The tournament consisted of a single round-robin with each team competing in three games. The MHL Red Stars won the tournament after winning all three of their games and finished first in the standings. The win gave the MHL Red Stars their second tournament title after previously winning in 2012. Kazakhstan finished second after losing only to the Red Stars and Japan finished third after managing only one win against South Korea.
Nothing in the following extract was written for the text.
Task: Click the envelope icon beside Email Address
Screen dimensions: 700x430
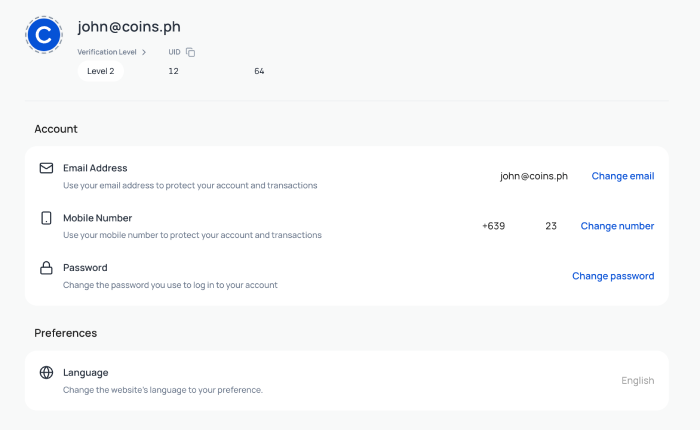Action: click(46, 168)
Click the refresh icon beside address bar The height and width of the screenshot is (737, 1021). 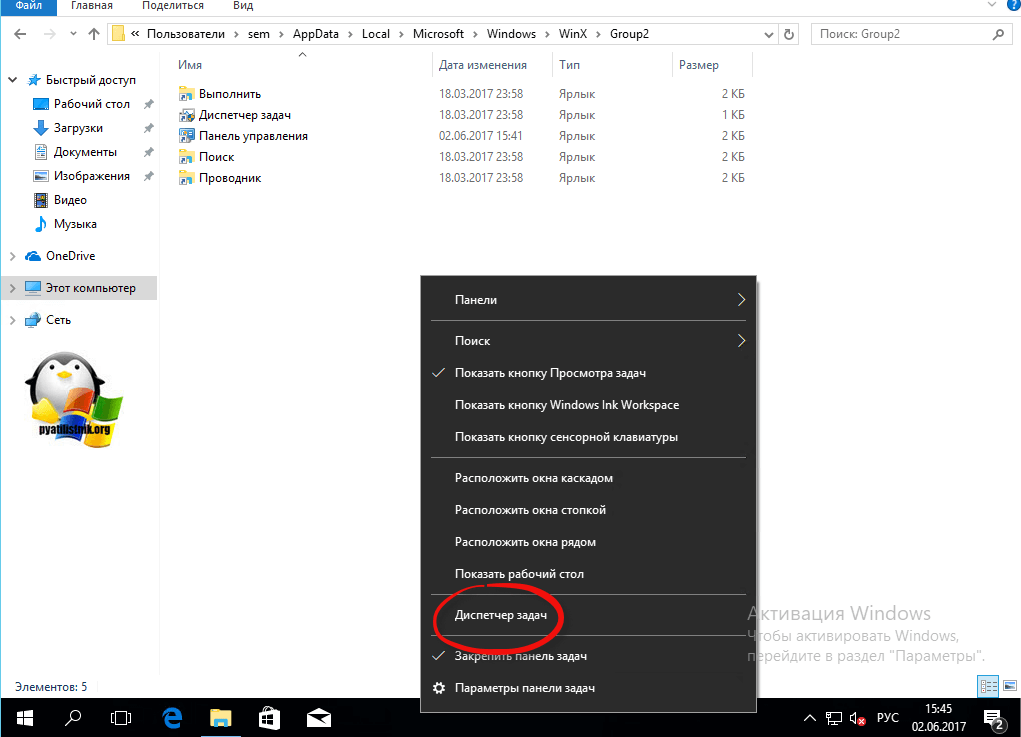point(790,34)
MHL Red Stars' Oleg Genze led the tournament in scoring with ten points and Nikita Ivandikov finished as the tournaments leading goaltender with a save percentage of 92.31.

==Standings==

| Team | Pld | W | OTW | OTL | L | GF | GA | GD | Pts |
|---|---|---|---|---|---|---|---|---|---|
| MHL Red Stars | 3 | 3 | 0 | 0 | 0 | 23 | 4 | +19 | 9 |
| Kazakhstan | 3 | 2 | 0 | 0 | 1 | 9 | 7 | +2 | 6 |
| Japan | 3 | 1 | 0 | 0 | 2 | 13 | 14 | −1 | 3 |
| South Korea | 3 | 0 | 0 | 0 | 3 | 4 | 24 | −20 | 0 |

==Fixtures==
All times are local. (MAGT – UTC+11)

==Scoring leaders==
List shows the top ten skaters sorted by points, then goals, assists, and the lower penalties in minutes.
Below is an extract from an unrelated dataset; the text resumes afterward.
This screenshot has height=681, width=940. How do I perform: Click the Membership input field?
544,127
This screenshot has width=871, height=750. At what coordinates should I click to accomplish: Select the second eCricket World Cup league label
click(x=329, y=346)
| Player (Team) | GP | G | A | Pts | +/- | PIM | POS |
|---|---|---|---|---|---|---|---|
| RUS Oleg Genze (MHL) | 3 | 2 | 8 | 10 | +9 | 2 | F |
| RUS Vitali Timoshenko (MHL) | 3 | 7 | 0 | 7 | +5 | 4 | F |
| JPN Yuri Terao (JPN) | 3 | 2 | 5 | 7 | 0 | 8 | F |
| SVK Vladimir Lukacik (MHL) | 3 | 4 | 2 | 6 | +7 | 0 | D |
| RUS Nikita Pukhov (MHL) | 3 | 3 | 3 | 6 | +8 | 4 | F |
| KAZ Kirill Savitski (KAZ) | 3 | 3 | 3 | 6 | +4 | 14 | F |
| KAZ Yevgeni Korolinski (KAZ) | 3 | 2 | 4 | 6 | +4 | 0 | F |
| RUS Andrei Petelin (MHL) | 3 | 2 | 4 | 6 | +9 | 4 | F |
| JPN Yu Hikosaka (JPN) | 3 | 3 | 2 | 5 | +2 | 31 | F |
| JPN Hayate Sakamoto (JPN) | 3 | 1 | 4 | 5 | +1 | 2 | F |
| KAZ Arkadi Shestakov (KAZ) | 3 | 1 | 4 | 5 | +4 | 2 | F |

==Leading goaltenders==
Only the top goaltenders, based on save percentage, who have played at least 40% of their team's minutes are included in this list.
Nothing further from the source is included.